De acordo com os médicos responsáveis, Bolsonaro está em tratamento contra um quadro de broncopneumonia bacteriana bilateral, com provável origem aspirativa. O boletim informa que houve recuperação da função renal e redução parcial de marcadores inflamatórios, indicando que o organismo do paciente está respondendo ao protocolo de antibióticos adotado pela equipe.
Mesmo com a melhora observada, o ex-presidente permanece sob cuidados intensivos, recebendo suporte clínico contínuo, além de sessões de fisioterapia respiratória e motora. O documento é assinado pelo cirurgião-geral Cláudio Birolini, pelos cardiologistas Leandro Echenique e Brasil Caiado, pelo coordenador da UTI geral Antônio Aurélio de Paiva Fagundes Júnior e pelo diretor-geral do hospital, Allisson B. Barcelos Borges.
INTERNAÇÃO OCORREU APÓS MAL-ESTAR NA PRISÃO
Bolsonaro foi levado ao hospital após apresentar um quadro de saúde preocupante enquanto estava detido no Complexo Penitenciário da Papuda, em Brasília. Segundo informações divulgadas à época da internação, ele apresentou febre alta, queda na saturação de oxigênio, sudorese intensa e episódios de calafrios, o que motivou o acionamento do Serviço de Atendimento Móvel de Urgência (Samu).
O ex-presidente cumpre pena de 27 anos e três meses de prisão por condenações relacionadas à tentativa de golpe de Estado e outros crimes. Ele estava detido em uma ala conhecida como “Papudinha”, estrutura localizada dentro do complexo penitenciário da capital federal.

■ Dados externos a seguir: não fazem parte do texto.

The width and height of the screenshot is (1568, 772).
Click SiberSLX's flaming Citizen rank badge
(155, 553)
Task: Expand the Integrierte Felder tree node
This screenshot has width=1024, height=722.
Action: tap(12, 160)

APELOS POR PRISÃO DOMICILIAR HUMANITÁRIA GANHAM FORÇA
Diante do quadro de saúde e da necessidade de acompanhamento médico constante, aliados e apoiadores do ex-presidente passaram a defender com mais intensidade a concessão de prisão domiciliar por razões humanitárias.

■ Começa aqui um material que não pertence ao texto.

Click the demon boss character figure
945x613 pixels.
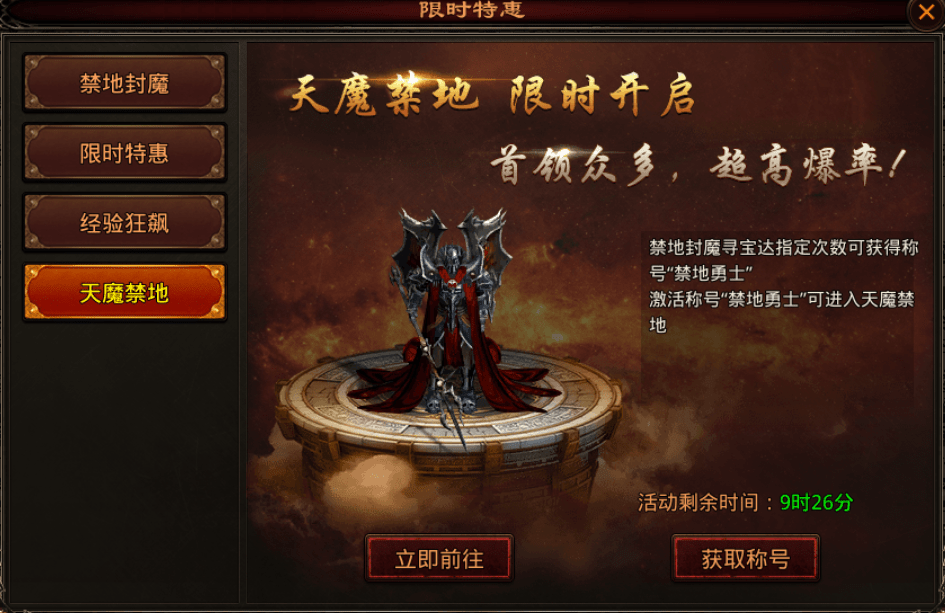point(452,313)
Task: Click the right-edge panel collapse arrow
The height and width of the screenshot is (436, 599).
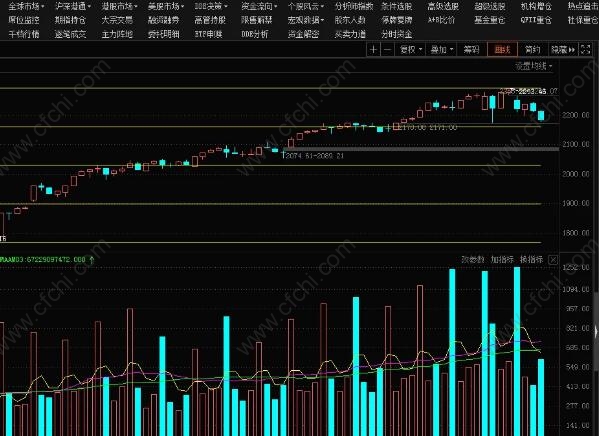Action: pos(596,332)
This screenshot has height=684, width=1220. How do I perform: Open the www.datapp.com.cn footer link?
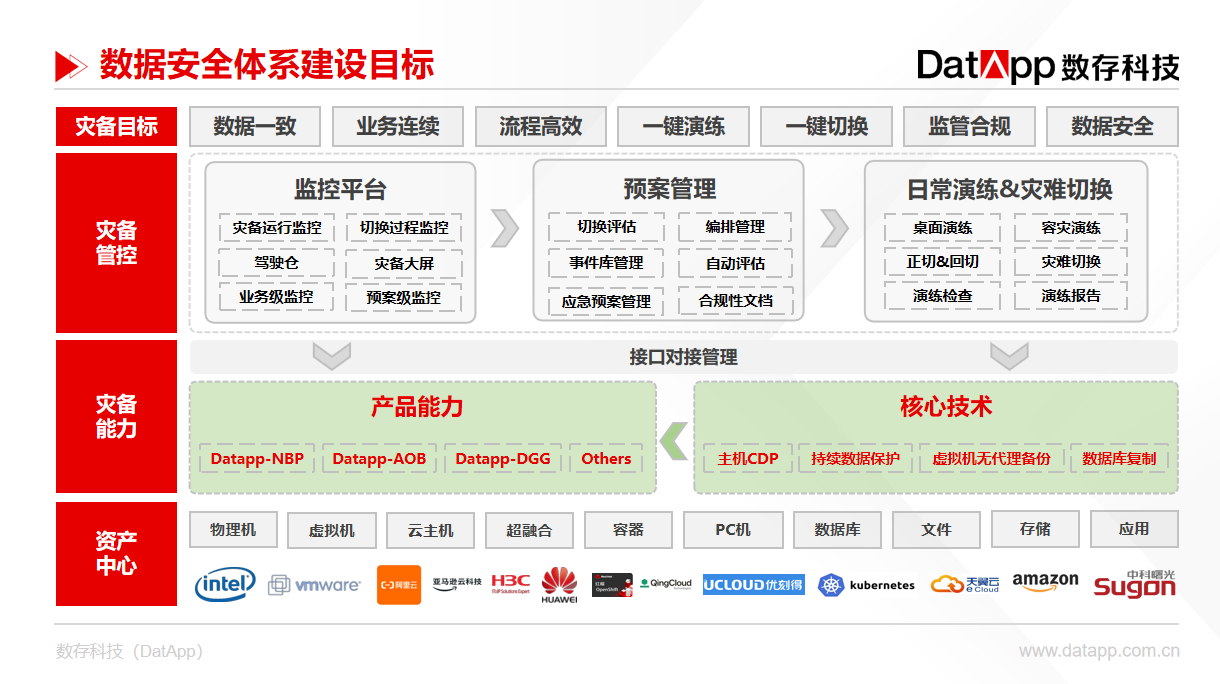tap(1099, 651)
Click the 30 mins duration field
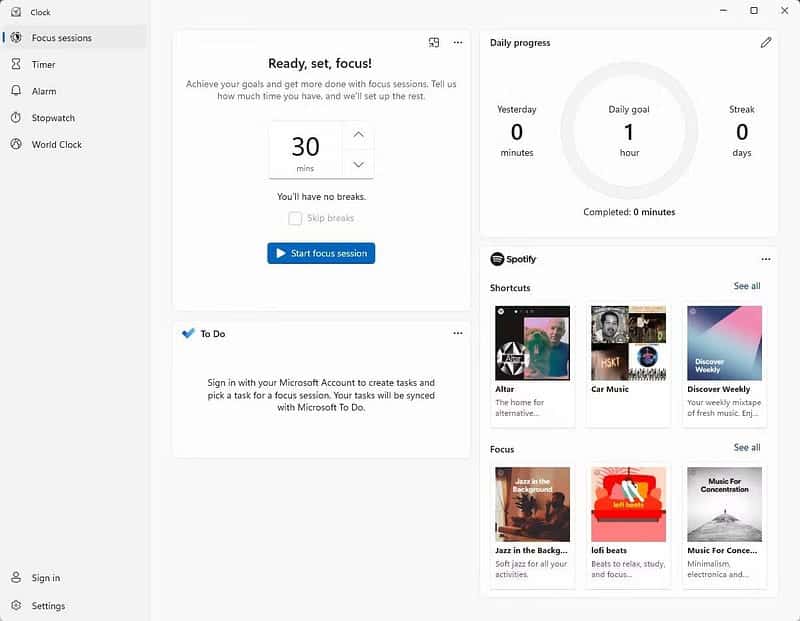 point(305,150)
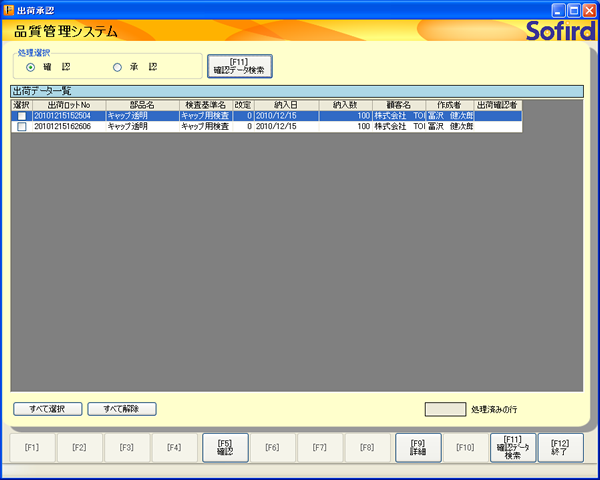This screenshot has width=600, height=480.
Task: Check the box for lot 20101215162606
Action: [x=21, y=127]
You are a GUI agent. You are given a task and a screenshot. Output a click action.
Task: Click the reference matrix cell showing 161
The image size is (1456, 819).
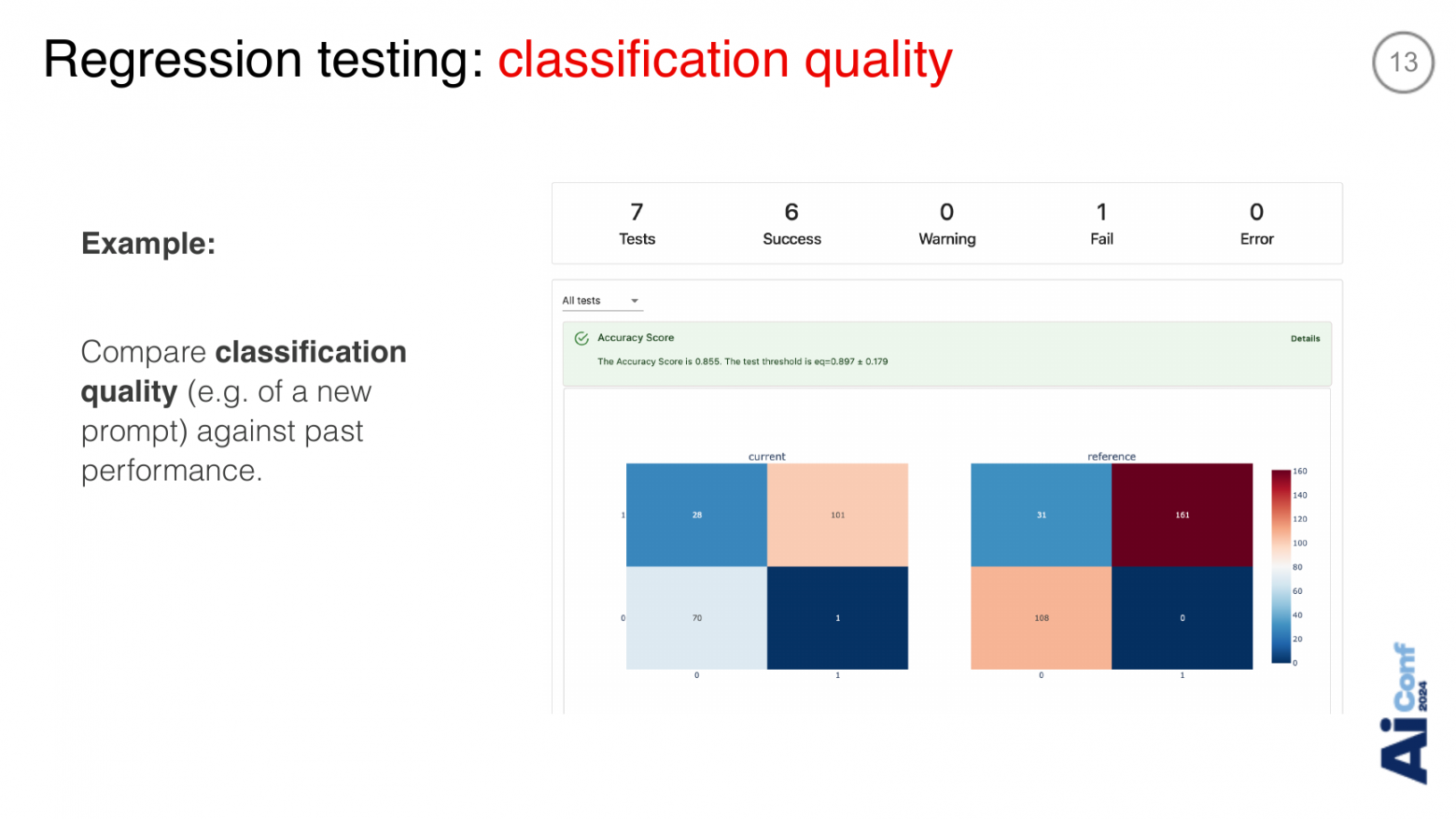[1182, 515]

Segundo interlocutores próximos, a permanência em ambiente hospitalar e a necessidade de tratamento contínuo reforçam a avaliação de que Bolsonaro precisaria de condições mais adequadas para recuperação completa, com acompanhamento médico permanente e estrutura compatível com as exigências clínicas do caso.
Nos bastidores políticos, parlamentares e lideranças alinhadas ao ex-presidente têm manifestado preocupação com o impacto que um eventual retorno ao sistema prisional poderia ter sobre sua recuperação. A argumentação apresentada por esses grupos sustenta que, diante da gravidade do quadro respiratório e da fragilidade decorrente da infecção pulmonar, o tratamento em regime domiciliar seria a alternativa mais segura do ponto de vista médico.
O tema também mobiliza apoiadores em diferentes regiões do país, que defendem que o pedido seja analisado sob o prisma humanitário. Para esses grupos, a prioridade neste momento deveria ser garantir condições adequadas para que o ex-presidente conclua o tratamento e se recupere plenamente.
Enquanto o debate jurídico e político se intensifica, a equipe médica segue concentrada na evolução clínica do paciente. Até o momento, o hospital informa que Bolsonaro continuará internado na UTI, sob monitoramento permanente e sem previsão de alta hospitalar.